Most platforms combine collaborative and content-based filtering systems to make recommendations. Netflix is a good example of a hybrid recommender algorithm. The platform suggests films and series by comparing the watching and searching habits of similar users and combining it with content that a particular user has rated highly.

Some other platforms use session-based algorithms to make recommendations in real-time. For instance, if a user purchased a smartphone last time, and now starts a new session to buy a book, data on the previous purchase are irrelevant to the app to make a book recommendation.
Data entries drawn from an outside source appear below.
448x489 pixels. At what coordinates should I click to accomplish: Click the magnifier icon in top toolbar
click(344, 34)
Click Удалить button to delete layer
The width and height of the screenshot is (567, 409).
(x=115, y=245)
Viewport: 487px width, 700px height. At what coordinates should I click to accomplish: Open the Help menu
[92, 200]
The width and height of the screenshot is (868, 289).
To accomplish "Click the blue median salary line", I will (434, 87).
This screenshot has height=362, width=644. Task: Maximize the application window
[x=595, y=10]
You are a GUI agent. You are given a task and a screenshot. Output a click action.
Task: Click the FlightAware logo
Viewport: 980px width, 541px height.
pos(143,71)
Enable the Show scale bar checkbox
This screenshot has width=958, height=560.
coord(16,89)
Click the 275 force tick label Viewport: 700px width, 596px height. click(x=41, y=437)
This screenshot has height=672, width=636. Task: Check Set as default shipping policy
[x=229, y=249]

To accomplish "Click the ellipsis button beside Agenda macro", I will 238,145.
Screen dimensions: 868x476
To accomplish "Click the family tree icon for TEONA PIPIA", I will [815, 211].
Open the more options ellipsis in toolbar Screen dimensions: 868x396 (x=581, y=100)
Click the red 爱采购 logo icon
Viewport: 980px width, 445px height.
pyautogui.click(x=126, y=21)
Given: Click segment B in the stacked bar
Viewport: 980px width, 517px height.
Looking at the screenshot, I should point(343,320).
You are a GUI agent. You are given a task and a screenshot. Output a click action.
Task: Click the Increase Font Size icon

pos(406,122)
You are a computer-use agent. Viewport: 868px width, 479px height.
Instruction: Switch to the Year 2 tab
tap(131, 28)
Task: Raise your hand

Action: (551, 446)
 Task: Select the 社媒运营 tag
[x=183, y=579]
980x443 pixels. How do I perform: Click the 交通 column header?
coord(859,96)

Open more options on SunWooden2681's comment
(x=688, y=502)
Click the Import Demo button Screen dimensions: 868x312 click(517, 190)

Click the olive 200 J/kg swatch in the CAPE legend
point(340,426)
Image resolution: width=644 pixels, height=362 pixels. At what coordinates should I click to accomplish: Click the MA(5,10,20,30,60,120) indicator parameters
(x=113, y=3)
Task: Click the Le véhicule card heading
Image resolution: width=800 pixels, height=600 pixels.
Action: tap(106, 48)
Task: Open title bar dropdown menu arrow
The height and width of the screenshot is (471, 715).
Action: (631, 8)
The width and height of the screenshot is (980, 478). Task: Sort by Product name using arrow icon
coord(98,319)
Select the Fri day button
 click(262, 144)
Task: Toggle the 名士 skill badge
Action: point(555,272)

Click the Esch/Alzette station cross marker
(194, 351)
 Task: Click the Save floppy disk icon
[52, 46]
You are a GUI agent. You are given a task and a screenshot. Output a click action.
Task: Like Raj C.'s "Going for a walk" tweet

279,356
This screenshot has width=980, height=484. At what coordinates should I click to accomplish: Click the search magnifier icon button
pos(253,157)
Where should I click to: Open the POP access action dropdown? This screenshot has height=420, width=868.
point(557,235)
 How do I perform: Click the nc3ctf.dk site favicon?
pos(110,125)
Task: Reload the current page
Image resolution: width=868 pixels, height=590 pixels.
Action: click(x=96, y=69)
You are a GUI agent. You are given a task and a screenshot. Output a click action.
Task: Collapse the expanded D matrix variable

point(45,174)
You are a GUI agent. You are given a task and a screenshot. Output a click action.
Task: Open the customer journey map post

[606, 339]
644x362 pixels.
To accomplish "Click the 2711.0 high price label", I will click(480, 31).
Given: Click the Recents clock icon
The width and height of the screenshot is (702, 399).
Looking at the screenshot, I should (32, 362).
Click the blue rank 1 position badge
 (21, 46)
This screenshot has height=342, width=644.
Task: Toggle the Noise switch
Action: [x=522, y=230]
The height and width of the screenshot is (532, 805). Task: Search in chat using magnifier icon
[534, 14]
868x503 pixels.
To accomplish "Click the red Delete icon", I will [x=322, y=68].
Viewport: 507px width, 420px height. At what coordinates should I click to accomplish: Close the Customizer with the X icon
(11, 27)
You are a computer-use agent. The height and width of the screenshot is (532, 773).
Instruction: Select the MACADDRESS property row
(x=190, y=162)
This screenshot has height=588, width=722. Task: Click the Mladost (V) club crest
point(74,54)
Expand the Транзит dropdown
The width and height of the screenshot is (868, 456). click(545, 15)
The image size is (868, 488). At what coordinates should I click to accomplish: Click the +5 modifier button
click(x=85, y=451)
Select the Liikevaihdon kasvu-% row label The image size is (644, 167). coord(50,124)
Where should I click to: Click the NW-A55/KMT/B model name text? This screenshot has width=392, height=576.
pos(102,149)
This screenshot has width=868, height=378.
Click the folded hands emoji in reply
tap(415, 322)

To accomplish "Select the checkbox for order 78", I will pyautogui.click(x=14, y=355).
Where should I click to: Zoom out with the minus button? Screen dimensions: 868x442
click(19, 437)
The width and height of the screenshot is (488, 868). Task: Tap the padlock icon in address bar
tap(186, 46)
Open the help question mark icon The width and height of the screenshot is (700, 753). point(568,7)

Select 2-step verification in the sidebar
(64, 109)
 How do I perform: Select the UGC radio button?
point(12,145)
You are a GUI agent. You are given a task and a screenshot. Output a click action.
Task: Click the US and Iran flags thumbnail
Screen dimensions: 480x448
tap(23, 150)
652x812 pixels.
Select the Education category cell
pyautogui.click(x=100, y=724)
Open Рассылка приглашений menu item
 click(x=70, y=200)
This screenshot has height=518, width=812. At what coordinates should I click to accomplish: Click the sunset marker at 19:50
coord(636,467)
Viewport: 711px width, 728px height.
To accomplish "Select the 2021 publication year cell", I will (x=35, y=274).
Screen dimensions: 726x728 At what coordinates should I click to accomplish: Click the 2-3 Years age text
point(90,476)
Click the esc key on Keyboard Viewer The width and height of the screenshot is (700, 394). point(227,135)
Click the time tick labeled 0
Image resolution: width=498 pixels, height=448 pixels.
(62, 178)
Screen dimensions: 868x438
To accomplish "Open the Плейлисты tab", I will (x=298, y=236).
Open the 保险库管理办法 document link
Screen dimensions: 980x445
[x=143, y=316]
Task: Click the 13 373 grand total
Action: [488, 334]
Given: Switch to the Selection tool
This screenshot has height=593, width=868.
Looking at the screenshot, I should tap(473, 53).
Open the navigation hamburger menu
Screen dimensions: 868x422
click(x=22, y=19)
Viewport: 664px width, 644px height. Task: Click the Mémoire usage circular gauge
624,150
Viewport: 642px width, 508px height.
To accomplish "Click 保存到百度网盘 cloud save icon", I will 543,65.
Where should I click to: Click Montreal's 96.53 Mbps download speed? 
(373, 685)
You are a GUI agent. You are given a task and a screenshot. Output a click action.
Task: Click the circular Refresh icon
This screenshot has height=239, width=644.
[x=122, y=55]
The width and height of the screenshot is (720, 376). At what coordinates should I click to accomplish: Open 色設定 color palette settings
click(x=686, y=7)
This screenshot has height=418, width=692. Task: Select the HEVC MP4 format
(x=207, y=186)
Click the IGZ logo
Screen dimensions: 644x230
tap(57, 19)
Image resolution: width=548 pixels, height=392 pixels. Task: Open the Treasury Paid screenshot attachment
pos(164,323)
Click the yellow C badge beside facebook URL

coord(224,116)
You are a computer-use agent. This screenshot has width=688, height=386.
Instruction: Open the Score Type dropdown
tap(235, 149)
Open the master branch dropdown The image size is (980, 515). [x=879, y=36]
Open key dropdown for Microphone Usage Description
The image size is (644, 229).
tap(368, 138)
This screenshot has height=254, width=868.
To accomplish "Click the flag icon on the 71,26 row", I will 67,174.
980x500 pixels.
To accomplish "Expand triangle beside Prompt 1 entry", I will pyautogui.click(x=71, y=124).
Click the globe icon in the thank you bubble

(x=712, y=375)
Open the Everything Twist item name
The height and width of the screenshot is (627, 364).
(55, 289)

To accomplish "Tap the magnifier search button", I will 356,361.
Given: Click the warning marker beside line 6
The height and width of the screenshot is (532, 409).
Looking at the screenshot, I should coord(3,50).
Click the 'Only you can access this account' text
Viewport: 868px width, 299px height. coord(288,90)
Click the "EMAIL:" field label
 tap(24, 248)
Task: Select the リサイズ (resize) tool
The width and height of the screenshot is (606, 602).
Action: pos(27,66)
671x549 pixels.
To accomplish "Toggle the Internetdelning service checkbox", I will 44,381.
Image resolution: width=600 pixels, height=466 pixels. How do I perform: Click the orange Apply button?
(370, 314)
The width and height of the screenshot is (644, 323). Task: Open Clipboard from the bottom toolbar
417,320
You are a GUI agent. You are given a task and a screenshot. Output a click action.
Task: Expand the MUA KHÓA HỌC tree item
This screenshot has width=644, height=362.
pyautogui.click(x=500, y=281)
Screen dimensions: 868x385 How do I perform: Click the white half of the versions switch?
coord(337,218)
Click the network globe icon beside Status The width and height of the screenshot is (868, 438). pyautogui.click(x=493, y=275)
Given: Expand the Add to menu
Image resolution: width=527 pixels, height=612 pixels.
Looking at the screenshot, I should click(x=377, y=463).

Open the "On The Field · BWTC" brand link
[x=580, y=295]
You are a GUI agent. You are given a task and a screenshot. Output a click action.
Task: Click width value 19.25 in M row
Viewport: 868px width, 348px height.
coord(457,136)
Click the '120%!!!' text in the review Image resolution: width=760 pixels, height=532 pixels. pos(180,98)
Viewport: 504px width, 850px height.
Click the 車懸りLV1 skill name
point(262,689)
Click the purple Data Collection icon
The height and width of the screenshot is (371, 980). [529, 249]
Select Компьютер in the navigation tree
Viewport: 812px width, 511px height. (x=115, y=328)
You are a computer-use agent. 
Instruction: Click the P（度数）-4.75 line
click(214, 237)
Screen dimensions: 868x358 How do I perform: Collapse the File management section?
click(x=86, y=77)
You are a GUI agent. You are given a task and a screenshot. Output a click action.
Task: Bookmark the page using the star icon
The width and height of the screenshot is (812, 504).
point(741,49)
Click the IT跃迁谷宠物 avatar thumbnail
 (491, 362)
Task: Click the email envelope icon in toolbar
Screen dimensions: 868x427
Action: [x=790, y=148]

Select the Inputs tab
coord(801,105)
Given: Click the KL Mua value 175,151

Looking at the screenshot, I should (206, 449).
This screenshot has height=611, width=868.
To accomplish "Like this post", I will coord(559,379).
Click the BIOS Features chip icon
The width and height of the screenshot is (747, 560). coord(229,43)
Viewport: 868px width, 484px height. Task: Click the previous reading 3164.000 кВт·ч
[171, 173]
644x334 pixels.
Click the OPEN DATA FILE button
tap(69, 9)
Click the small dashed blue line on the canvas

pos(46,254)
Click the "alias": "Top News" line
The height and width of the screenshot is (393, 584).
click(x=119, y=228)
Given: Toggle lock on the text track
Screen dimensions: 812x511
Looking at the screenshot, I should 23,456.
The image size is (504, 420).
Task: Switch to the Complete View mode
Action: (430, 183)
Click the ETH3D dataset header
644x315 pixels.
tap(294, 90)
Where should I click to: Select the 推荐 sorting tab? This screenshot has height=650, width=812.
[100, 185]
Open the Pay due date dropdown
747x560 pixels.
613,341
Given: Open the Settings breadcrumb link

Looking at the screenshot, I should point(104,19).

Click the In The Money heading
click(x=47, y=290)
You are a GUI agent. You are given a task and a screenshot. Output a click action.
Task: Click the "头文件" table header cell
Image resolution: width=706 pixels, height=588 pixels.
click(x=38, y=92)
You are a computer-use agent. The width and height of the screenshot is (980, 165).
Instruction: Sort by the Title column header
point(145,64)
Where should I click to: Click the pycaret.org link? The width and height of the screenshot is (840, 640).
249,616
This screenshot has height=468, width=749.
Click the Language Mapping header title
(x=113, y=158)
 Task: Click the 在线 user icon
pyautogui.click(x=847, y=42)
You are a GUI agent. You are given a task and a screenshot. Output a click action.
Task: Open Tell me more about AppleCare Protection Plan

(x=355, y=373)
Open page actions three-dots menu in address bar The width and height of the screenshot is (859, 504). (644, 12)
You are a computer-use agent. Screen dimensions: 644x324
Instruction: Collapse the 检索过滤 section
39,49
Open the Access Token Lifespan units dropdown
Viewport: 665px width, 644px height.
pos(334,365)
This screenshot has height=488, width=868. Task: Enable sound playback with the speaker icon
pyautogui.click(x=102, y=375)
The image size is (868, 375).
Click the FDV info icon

So, this method relies on a sequence of recent interactions to suggest buying ideas.

Problems in the system

Within a decade, these algorithms, now embedded in most applications, have metamorphosed into intelligent recommenders telling us what’s trending, what to buy, where to go on holiday, and which shows to watch. While algorithmic decision-making is useful in some cases, their use is problematic when applied to social settings. In 2017, some teachers in the U.S. state of Texas sued a multinational firm, SAS Institute, after the company’s proprietary algorithm was used by schools in Houston to judge teachers’ skills based on their students’ standardised test scores. The teachers complained that the company’s Educational Value-Added Assessment System, or EVAAS, ranked them low without giving a good reason. And they had no way to check whether the algorithm was fair or not, as the SAS Institute did not disclose how its rating system worked.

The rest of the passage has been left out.